Categoria: Heterossexual
Contém 635 palavras
Data: 25/06/2024 12:22:49
Última revisão: 14/03/2026 15:42:52

​"Oi, tudo bem? Posso te conhecer?"

​A mensagem brilhou na tela do Messenger em 2015. De primeira, o ceticismo bateu forte. Imaginei ser algum perfil fake, talvez um homem se escondendo atrás de fotos femininas. Ignorei. Mas a pessoa insistiu, jogando uma cartada de proximidade: "Você não é amigo do Salvador?"

​Respondi que sim. Ela explicou que era vizinha dele, tinha visto minha foto em uma publicação e me achou "um gato". O homem, geralmente, não sabe lidar bem com o fato de ser caçado; a gente se assusta. Perguntei de novo se não era um gay pregando peça e qual era o nome dela.

​"Rosanny. Sou mulher de verdade. Vamos marcar?"

​Trocamos telefones e, por SMS, combinamos de nos ver perto da casa dela, a uns 30 km de onde eu morava. Dirigi até lá sem atrasos. Quando cheguei, o choque: era uma mulher deslumbrante. Alta, vestindo um modelo justo que acentuava suas curvas, rosto de traços finos e um sorriso magnético. Ela acenou, eu abri a porta do carro e, ao entrar, ela riu com malícia: "Não te falei que eu era mulher?"

​Tentei me justificar, mas ela me calou com o olhar, dizendo que homens não sabiam lidar com o flerte feminino. Sugeriu um lugar mais reservado para estacionarmos. Mal desliguei o motor, o silêncio durou pouco. O beijo foi voraz. Ela estava sempre um passo à frente. Sem pedir licença, abriu o zíper da minha calça e caiu de boca com uma volúpia ensandecida. O prazer foi tão intenso que o tempo pareceu parar. Ela precisava ir por conta de um compromisso, mas antes de descer, lançou a pergunta que selaria nosso destino:

​— Você gosta de comer cu?

​Respondi com um "sim" carregado de tesão. Ela sorriu, satisfeita. "Alguns homens têm receio, mas eu adoro entregar meu rabo." Outro beijo molhado e ela se foi, deixando o rastro do seu perfume e a promessa de um incêndio.

​No segundo encontro, fomos para a casa dela: um imóvel de três andares, um verdadeiro palácio. Fiquei impressionado. Como uma mulher desempregada mantinha aquele luxo? Não tive tempo de pensar muito. Transamos como adolescentes em cada cômodo. Eu andava peladão por aquele palácio, sentindo o poder da conquista, enquanto ela garantia que os filhos estavam viajando.

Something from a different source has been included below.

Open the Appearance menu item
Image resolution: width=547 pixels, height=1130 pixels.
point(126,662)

​No terceiro encontro, já me sentia o dono do lugar. O cachorro da casa já balançava o rabo para mim na garagem. Fizemos loucuras no quintal, na varanda e, em um momento de puro exibicionismo, a possuí debruçada no capô do carro. Os vizinhos, em casas mais altas, poderiam nos ver se chegassem à janela, mas o risco só aumentava o tesão. Naquela noite, enquanto ela preparava uma sopa de ervilha na cozinha, a penetrei ali mesmo, entre os vapores da panela e os gemidos baixos. Dormi lá e só saí no dia seguinte, direto para o trabalho.

​A peça que faltava no quebra-cabeça, porém, apareceu de forma sombria. Dias depois, eu estava em um cemitério para um sepultamento quando meu celular tocou. Era ela. Perguntou onde eu estava e eu contei que um policial havia sido executado perto da região dela. Antes que eu desse o nome, ela completou:

​— Eu soube. Ele era muito amigo do meu esposo.

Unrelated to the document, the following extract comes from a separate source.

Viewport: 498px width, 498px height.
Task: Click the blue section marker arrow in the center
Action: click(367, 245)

​O sangue gelou. "Amigo do seu marido? Seu esposo é PM?", perguntei, sentindo um calafrio subir pela espinha. Ela riu, desdenhosa: "Sim, mas é ex-marido. Não temos mais nada, inclusive ele está aí no velório agora."

​O choque de realidade foi brutal. Resumindo: nunca mais voltei. O tesão evaporou diante da imagem de um policial descobrindo que eu estava usando a casa que ele construiu para foder a ex-mulher dele de todas as formas possíveis. Agradeci a Deus pelo livramento e bloqueei o contato. Foi um aprendizado: às vezes, o palácio de prazer é cercado por um campo minado.